Dancing at Lughnasa is a Tony Award-winning memory play set in a remote Irish village in the summer of 1936. Though it’s narrated by Michael Evans (Brian David Evans), an adult looking back on his childhood, it’s set in a household of women.


Michael’s mother, Christina Mundy (Kat Bramley), shares the home with her four sisters. Together, they eke out a tenuous existence, as only oldest sibling Kate (Katherine Scholl) has a steady job. But economic problems brought on by the Great Depression seem to weigh on them less than their social isolation.


None of them has a husband or boyfriend or any prospects of finding one, perhaps because the male population was decimated by a civil war that ended just 13 years earlier. As a result, four of the sisters leap at the chance to attend the area’s annual Lughnasa Festival, a celebration dating back to pagan times that would give them the chance to mix it up on the dance floor. However, Kate forbids them from attending, perhaps worrying it would jeopardize her position as a teacher at the local Catholic school.


Playwright Brian Friel drops in on this troubled household at a time when a series of events combine to upset its uneasy equilibrium:
 

  ▪ Father Jack (Jonathan Putnam), a brother who spent years serving as a priest at a Ugandan leper colony, returns to live with his sisters after being removed from his post for mysterious reasons.

  ▪ Gerry Evans (Joe Carlson), Michael’s father, pays a visit on his way to enlisting to fight in the Spanish Civil War.

  ▪ “Marconi,” a primitive radio, is given a place of honor in the household.
 

The radio’s appearance would seem to be the least of these developments, but in some ways it has the most profound effect. Once a day—when the cantankerous set can be persuaded to work—it emits Irish dance music that allows the women to temporarily throw off their troubles and inhibitions as they swing and sway around the kitchen.
 

I first saw Dancing at Lughnasa years ago in a college production that, I felt, ignored the tensions that threaten what otherwise is a loving household. The current production, presented by a new professional troupe affiliated with Ohio University, ignores nothing.

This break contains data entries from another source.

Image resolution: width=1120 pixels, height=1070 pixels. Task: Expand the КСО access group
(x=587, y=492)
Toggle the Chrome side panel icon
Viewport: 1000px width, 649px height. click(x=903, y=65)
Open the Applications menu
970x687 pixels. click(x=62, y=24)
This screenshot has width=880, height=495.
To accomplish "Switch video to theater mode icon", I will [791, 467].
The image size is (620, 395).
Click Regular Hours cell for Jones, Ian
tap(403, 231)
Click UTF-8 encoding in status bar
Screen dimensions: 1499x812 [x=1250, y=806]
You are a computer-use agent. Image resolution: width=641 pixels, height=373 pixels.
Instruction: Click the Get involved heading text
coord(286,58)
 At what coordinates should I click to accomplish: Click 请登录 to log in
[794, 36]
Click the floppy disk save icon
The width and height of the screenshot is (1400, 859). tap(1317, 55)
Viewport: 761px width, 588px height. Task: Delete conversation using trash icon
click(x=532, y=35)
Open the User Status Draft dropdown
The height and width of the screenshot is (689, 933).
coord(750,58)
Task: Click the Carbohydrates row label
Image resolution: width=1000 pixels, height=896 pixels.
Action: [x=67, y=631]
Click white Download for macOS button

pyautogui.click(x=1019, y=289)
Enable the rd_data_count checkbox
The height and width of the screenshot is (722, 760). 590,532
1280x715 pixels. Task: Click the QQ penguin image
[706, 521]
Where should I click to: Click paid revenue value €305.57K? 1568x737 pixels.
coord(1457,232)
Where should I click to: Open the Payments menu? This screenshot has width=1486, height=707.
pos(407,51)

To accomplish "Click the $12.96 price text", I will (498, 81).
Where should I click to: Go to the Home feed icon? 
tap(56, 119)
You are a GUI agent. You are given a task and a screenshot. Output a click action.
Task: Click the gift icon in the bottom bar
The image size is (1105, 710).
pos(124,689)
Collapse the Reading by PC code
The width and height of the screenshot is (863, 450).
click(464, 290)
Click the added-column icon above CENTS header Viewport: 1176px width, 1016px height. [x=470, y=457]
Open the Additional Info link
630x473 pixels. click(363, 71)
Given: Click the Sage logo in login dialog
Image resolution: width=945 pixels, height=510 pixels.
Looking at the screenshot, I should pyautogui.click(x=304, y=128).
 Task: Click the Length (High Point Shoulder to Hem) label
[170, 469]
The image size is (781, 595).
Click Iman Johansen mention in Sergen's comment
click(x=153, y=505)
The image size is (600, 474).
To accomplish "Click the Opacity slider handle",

Sensitively and stylishly directed by Sheila Daniels, Tantrum Theater’s production combines both onstage and offstage talents to turn the play into an entrancing mood piece. Crucial to its success are Melanie Taylor Burgess’s rustic costume designs, Robert J. Aguilar’s dramatic lighting, Robertson Witmer’s subtle sound design and L.B. Morse’s scenic design, which sets the sister’s modest home against a painterly depiction of the Irish countryside.

 

Doing double duty, actor Evans also serves as the dialect coach, as a result of which nearly everyone speaks in a convincing Irish brogue. (Putnam’s Father Jack actually sounds more English, but perhaps that can be explained by the character’s years of service as a chaplain in the British army.)


The production’s only weakness—and, unfortunately, it’s a big one—is that the room’s acoustics create an echo-y environment. Combined with the heavy accents, this makes it difficult to catch some of the dialogue, especially during the sisters’ most frenzied discussions. Not only does this force us to miss some of Friel’s exquisitely lyrical language, but it makes it harder to get acquainted with characters such as the earthy Maggie (Sarah Harlett), the secretly pining Agnes (Ellie Clark) or the mentally challenged Rose (Glenna Brucken).


The good news is that we eventually get to know everyone, thanks to fine acting all around. And the acoustics are less of a problem in calmer scenes, such as those in which Bramley’s cautiously affectionate Christina gets reacquainted with Carlson’s roguishly charming Gerry.


My advice: Minimize the acoustic problems by sitting as close to the stage as you can. But if you care about good theater, don’t miss the production, which wraps up Tantrum’s first summer season in Central Ohio. If we’re lucky, it won’t be the last.  


Tantrum Theater will present Dancing at Lughnasa through Aug. 13 in the Abbey Theater, Dublin Recreation Center, 5600 Post Road, Dublin. Showtimes are 8 p.m. Tuesday-Saturday and 2 p.m. Saturday-Sunday. Running time: 2 hours, 20 minutes (including intermission). Tickets are $27.50. 740-593-2436 or tantrumtheater.org.